Topics
More on Compliance & Legal

DOJ denied a dismissal of Humana's lawsuit over MA audits

The court ruled Humana's compliance costs constitute substantial hardship and denied the DOJ's motion to dismiss for lack of standing.

Susan Morse, Executive Editor

Photo: Glow images/Getty Images

A federal judge for the Northern District of Texas in Fort Worth has ruled against the Department of Justice's motion to dismiss a case brought by Humana.

Judge Reed O'Connor also denied the DOJ's motion to transfer the court venue to Dallas.

This means that Humana's case over Medicare Advantage audits can move forward. O'Connor ordered both parties to submit a joint schedule for summary judgment briefings by June 20.

WHY THIS MATTERS

Humana brought the lawsuit on September 1, 2023, based on a final rule issued by the Centers for Medicare and Medicaid Services that changes previous audit procedures.

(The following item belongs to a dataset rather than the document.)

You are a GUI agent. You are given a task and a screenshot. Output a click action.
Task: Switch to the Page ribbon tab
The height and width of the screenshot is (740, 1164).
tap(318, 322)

The final rule issued on February 1, 2023, allows CMS to recover funds from MA plans by statistically extrapolating audit results across the contract's entire enrollee population to recover contract-wide repayments.

Historically, CMS recouped only payments corresponding to individual diagnosis codes from the enrollee sample. 

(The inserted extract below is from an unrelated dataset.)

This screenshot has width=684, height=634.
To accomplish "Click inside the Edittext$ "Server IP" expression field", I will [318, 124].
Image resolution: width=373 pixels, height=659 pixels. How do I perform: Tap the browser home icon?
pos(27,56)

Humana argues that the final rule results in financial loss and new compliance costs for actuarial work.

On Friday, the court ruled Humana's compliance costs constitute substantial hardship and denied the DOJ's motion to dismiss for lack of standing. 

THE LARGER TREND

For Medicare Advantage plans, CMS agrees to pay insurers the same amount they would expect to pay in the fee-for-service Medicare program. 

In original Medicare, CMS pays providers directly. But in Medicare Advantage, CMS pays the MA Organization a prospective amount calculated using a base rate that's set through an annual bidding process by insurers, and by considering risk factors.

To ensure accuracy of diagnosis codes used for risk, the Department of Health and Human Services implemented Risk Adjustment Data Validation (RADV) in the final rule. Under RADV, CMS and the Inspector General for HHS audit a subset of MA contracts and require the contract administrator to submit medical records for a sample of enrollees. CMS or the HHS-OIG then review.

RADV eliminates the former Fee-For-Service Adjuster Rule.